When her son came home from school, he didn’t say hello or put his shoes away or even hang his backpack on the hook by the laundry. And for once she didn’t care. Even when her husband came home around six thirty, it didn’t lower her spirit as it so often did. He gave her a peck on the cheek and went to change his clothes while she set the table for dinner.

That night, unable to sleep, she went to the closet. But when she pulled away the scarves, the creature’s dull eyes stared back at her from beneath the swing where it sat, arms folded. She covered the cage, adding two of her thickest sweaters.

In the closet under the stairs, she pulled out the easel and paint set her husband had bought her three years before. It was still sealed in the box. She set it up on the back porch and painted the brightening sky, her cat curled at her feet.

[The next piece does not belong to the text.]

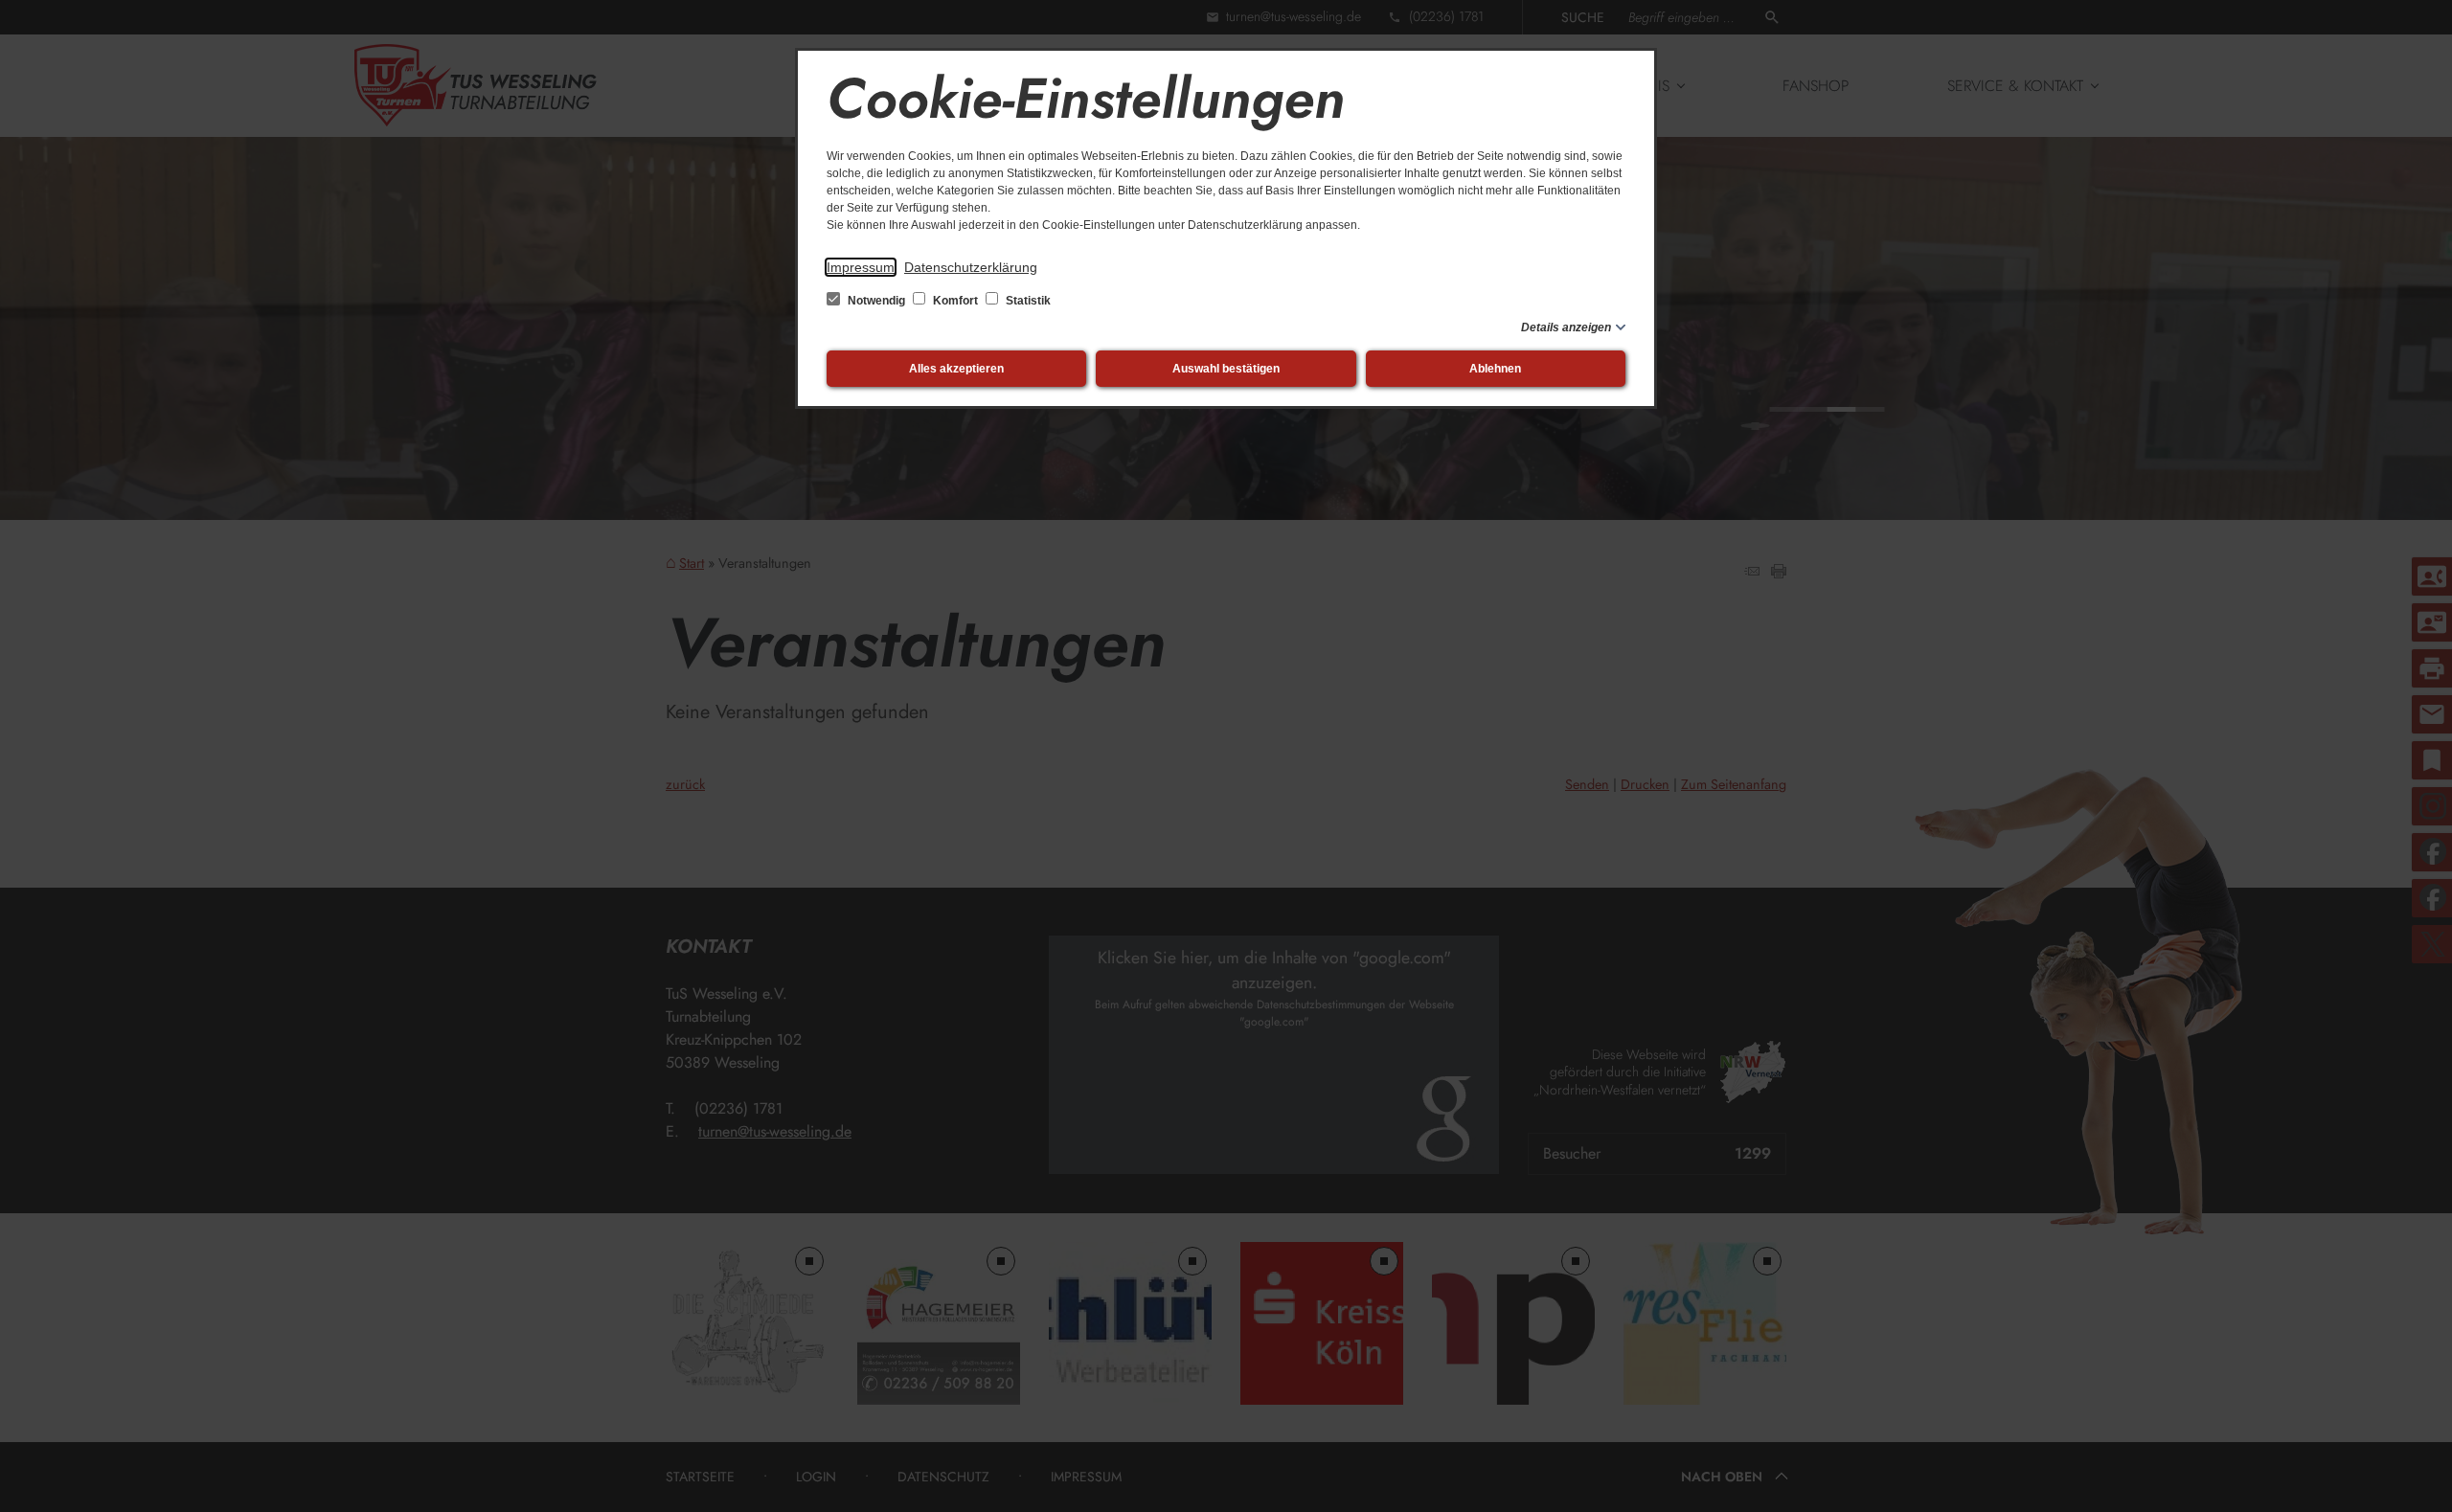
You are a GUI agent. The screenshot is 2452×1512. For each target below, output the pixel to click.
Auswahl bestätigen (1226, 368)
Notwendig (876, 300)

When she returned after lunch from volunteering at her son’s school, she headed through the kitchen to the porch and her paints, the smile from earlier that morning still playing about her lips. She stepped in something wet, tracking it to the back door. A butcher knife lay next to a pool of blood, a few white hairs stuck to the blade. Following the trail to the living room, she found her dead cat behind the sofa.

She checked the cage first and found the door open. She looked under each bed, behind each bookshelf, and in the pantry.

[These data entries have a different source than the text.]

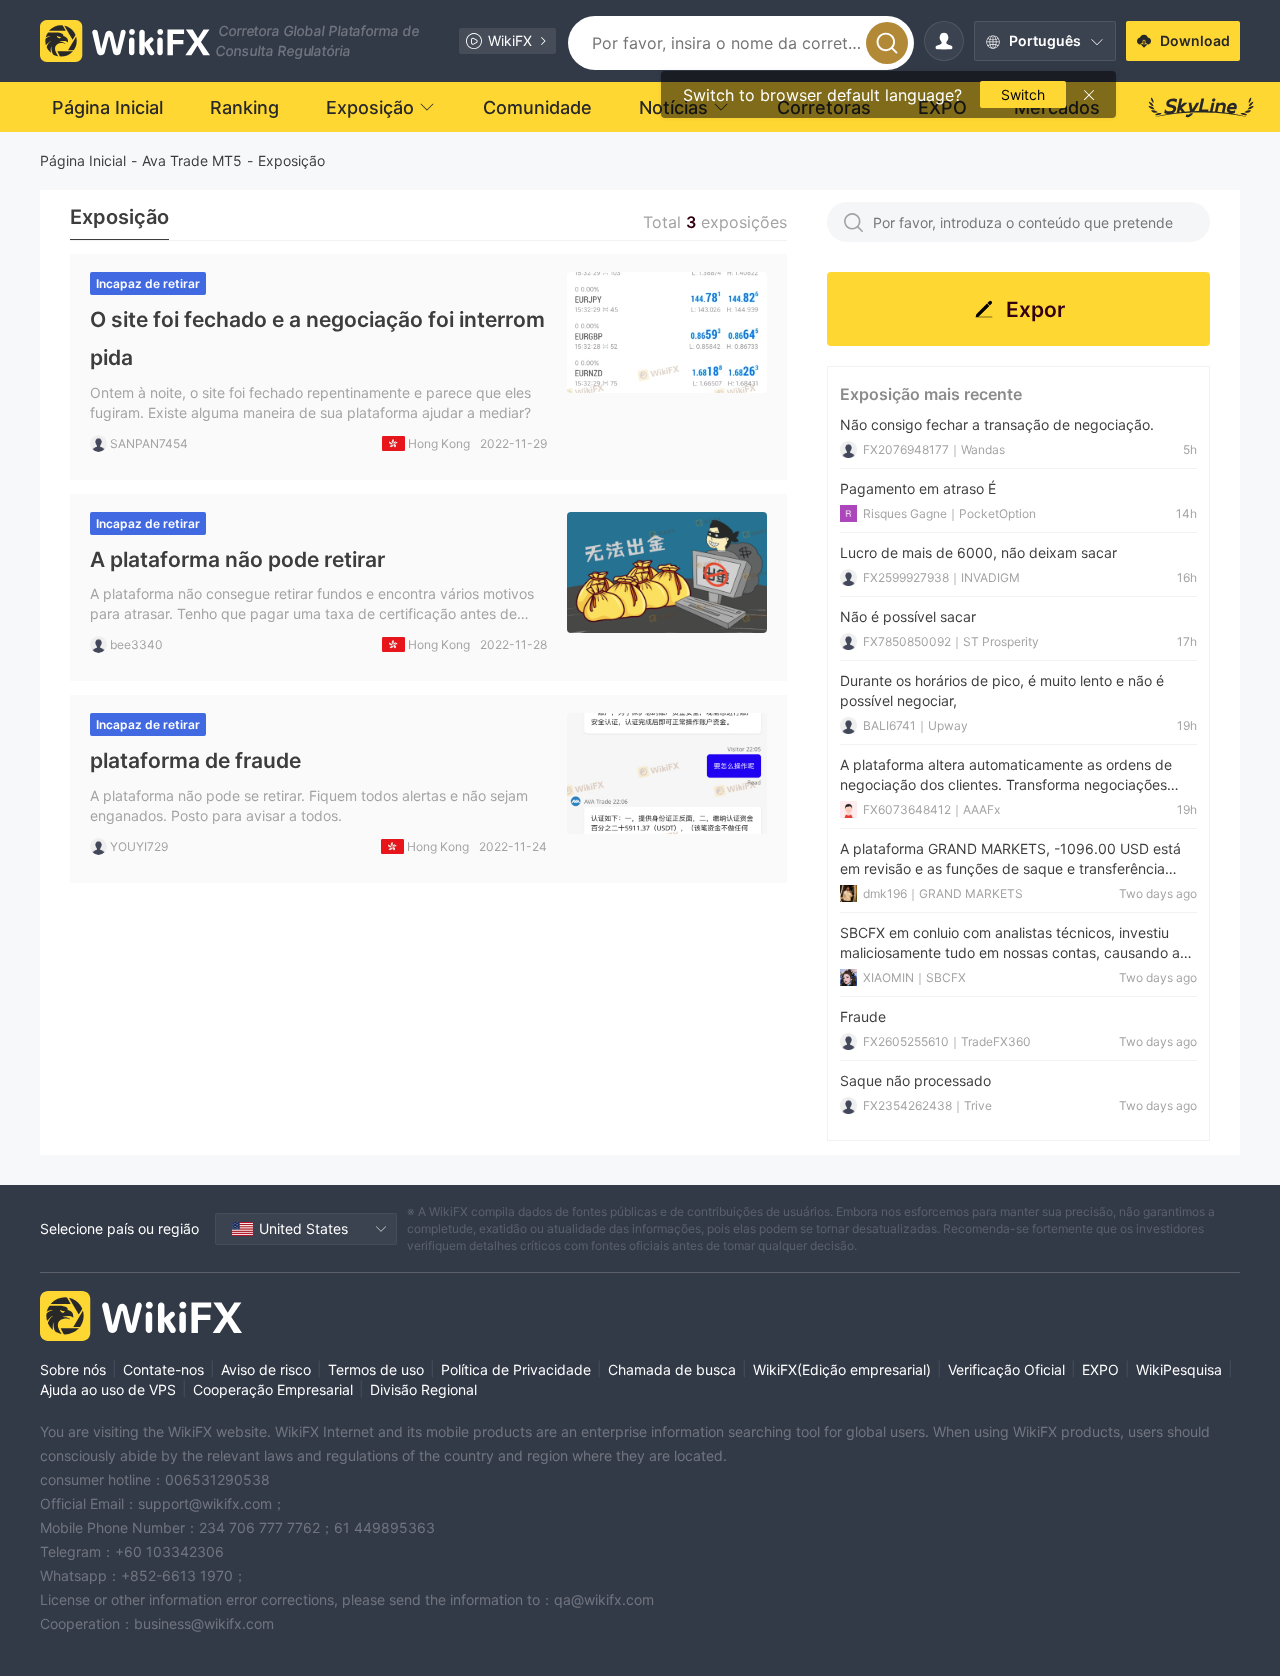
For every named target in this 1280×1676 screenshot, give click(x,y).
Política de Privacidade (516, 1369)
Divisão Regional (423, 1389)
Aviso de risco (266, 1369)
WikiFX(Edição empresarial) (842, 1369)
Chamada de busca (672, 1369)
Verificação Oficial (1006, 1369)
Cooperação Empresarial (273, 1389)
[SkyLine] (1201, 107)
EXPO (1100, 1369)
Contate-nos (163, 1369)
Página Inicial (83, 160)
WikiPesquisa (1179, 1369)
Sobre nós (73, 1369)
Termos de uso (376, 1369)
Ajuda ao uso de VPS (108, 1389)
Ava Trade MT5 (192, 160)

That afternoon, when her son came home and went upstairs, she was again surprised she didn’t say anything.

In bed later that night, she read until her husband dozed off, then went outside. Her paints had been emptied, the yellows, reds, and blues shot all over the bougainvillea. Her canvas slashed.

In the morning, after she’d seen her son off to school, she gathered up her books and piled them on the back porch. Then she took the easel and dumped it on top of the books. She grabbed the records she’d kept in a box in the back of the stair closet, ones she hadn’t listened to since college, and she poured them onto the pile. From the garage, she brought a can of kerosene and poured it over everything. The fire was much bigger than she’d imagined, and she worried the neighbors would call the fire department before she had a chance to do what she needed to do.

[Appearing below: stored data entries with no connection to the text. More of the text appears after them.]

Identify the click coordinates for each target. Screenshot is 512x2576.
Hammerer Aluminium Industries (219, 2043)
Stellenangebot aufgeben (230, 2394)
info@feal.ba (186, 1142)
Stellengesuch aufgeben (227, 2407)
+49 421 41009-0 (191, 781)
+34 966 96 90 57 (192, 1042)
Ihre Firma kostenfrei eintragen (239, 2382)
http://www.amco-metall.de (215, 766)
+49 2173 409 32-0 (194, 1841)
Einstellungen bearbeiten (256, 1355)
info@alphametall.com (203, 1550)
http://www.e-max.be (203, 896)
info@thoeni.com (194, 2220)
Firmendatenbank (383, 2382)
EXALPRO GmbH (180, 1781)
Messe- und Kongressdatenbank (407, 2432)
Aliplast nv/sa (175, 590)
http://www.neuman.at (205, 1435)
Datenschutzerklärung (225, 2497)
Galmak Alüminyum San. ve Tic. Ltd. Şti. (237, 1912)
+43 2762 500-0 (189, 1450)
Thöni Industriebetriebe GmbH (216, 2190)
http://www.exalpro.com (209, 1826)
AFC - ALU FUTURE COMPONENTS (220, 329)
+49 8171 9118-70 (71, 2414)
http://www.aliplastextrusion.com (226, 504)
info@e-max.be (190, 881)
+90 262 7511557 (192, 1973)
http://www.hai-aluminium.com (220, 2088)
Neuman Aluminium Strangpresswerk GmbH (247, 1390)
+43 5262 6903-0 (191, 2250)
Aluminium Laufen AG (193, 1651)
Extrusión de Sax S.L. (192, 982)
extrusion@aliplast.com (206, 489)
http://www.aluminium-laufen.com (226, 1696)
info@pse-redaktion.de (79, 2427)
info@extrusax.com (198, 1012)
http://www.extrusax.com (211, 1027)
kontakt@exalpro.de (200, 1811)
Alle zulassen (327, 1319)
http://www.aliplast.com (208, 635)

She hid behind the tomato plants and waited. When the creature came, she lunged, catching it by the feet. The thing clawed at her hand, tearing her skin. She raised the butcher knife and sliced off its head.

She dumped the creature in the trashcan next to the cat, then took off her clothes, soaked them good and long with a spot remover, and placed them in cold water in the kitchen sink. She lay naked on the couch when her son returned home.